Partial sucess story: We have been trying to convince our doctor to use a rotation of medications and have been sucessful in having the Doctor go along with it. We have noticed that every time a new medication has been tried, it works short period of time in handling the pain. Then after a month or two it has lost effectiveness. Our understanding is that the loss of effectivenss is due to the body building up tolerance for the pain medication. The end result in the past has been the Doctor increasing the dosage. The increase in dosage has rarely been as effective as when the "new" medication was first started.
Recently we saw some information on a site that supported a rotation of medication over a period of one or two months. The idea behind this is that the body would start a new medication while at the same time ridding itself of the built up toxins of the older medication. The new medication would again be effective at a lower dose.

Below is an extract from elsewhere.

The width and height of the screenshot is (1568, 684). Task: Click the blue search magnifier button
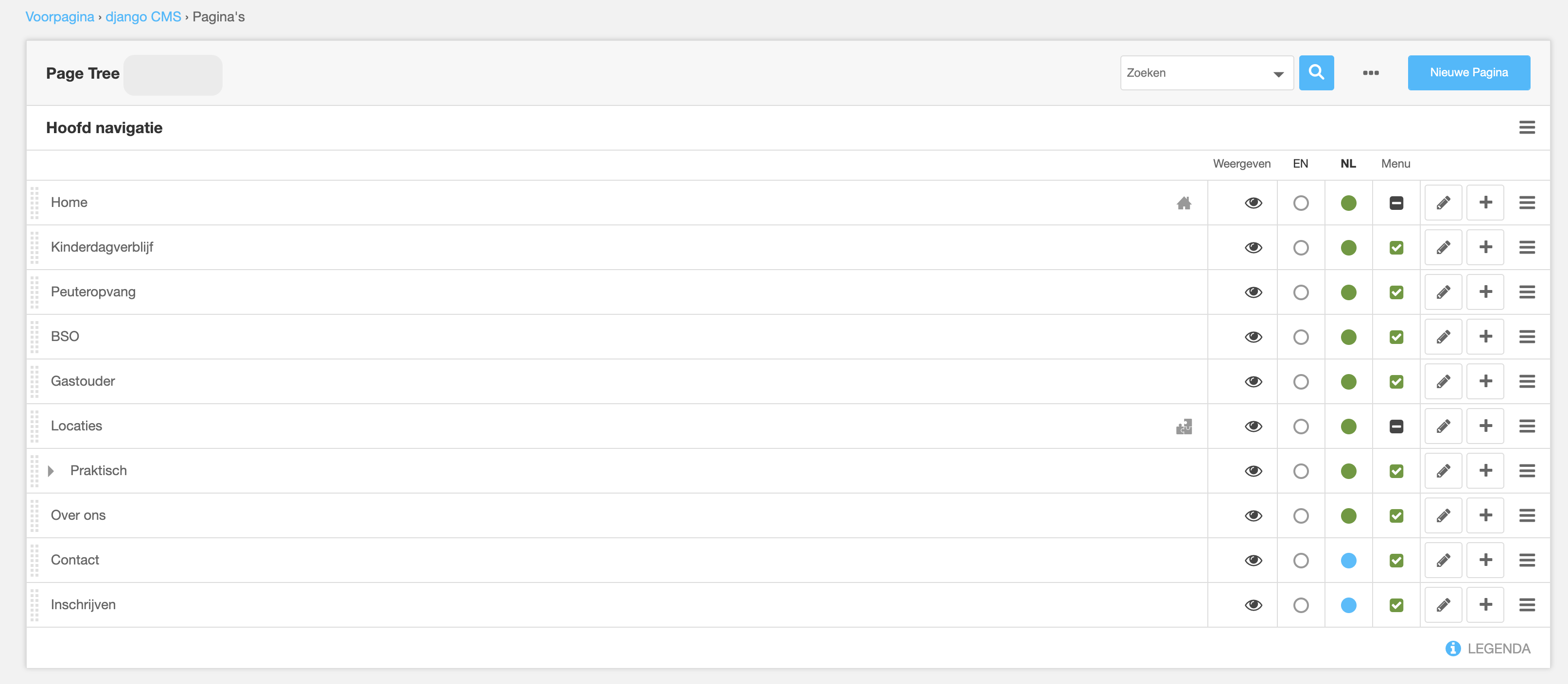click(1316, 72)
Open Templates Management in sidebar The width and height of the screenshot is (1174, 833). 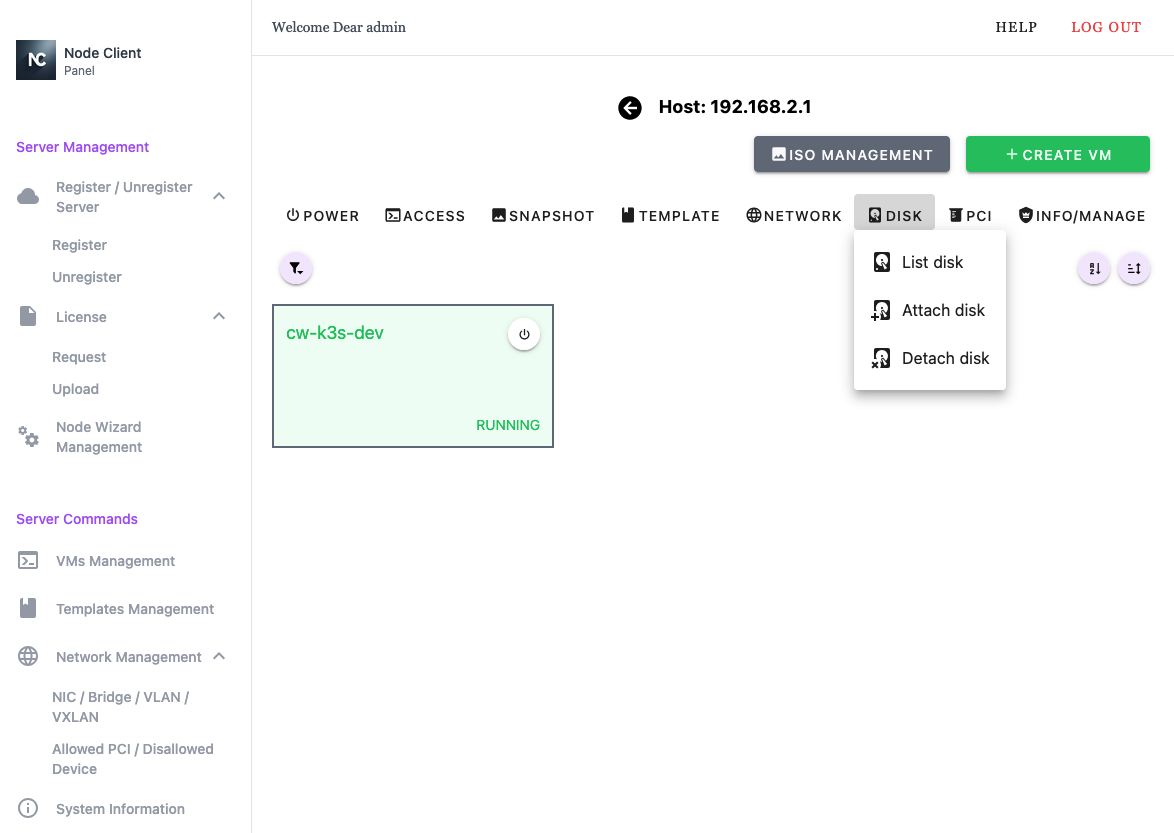point(134,609)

So far it has been successful. My soulmate is on a dose of Percocet (up to 6 per day) along with Demerol to help when the weather is bad or it gets a bit worse. At the end of this month we hope to be on a different medication and will report here if it continues to be effective at lower dose. Hopefully this is one way we can combat the pain at this time. We will also try some of the other things we have found on various sites in the links I have included on the previous page.
In the next 10 years the term "fibromyalgia" may be replaced, perhaps with one of the following terms:
--> 1. Neuron (or neural) network disorder.
--> 2. Complex Chronic Pain Disorder.
--> 3. Regulatory Dysfunction Syndrome.
--> 4. CNS Myalgia (central nervous sysrtem + muscle + pain).
--> 5. Myalgic Encephalopathy (muscle + CNS Disorder) Currently used in Britain.
Fibromyalgia as a term will be discarded since this is not a disease primarily of muscles and fibers. Whatever new term is chosen will reflect a major role for the CNS (central brain and spinal cord) in causing and sustaining the disease. It will also reflect the variability of chronic complex pain disorders. The variability of FM is a problem for clinicians today. However, with increased awareness and the mumber of people being diagnosed (approximately 12 to 15 million in the U.S. now) we are hopeful that there will be more recognition and improved understanding of this incurable, but treatable disease.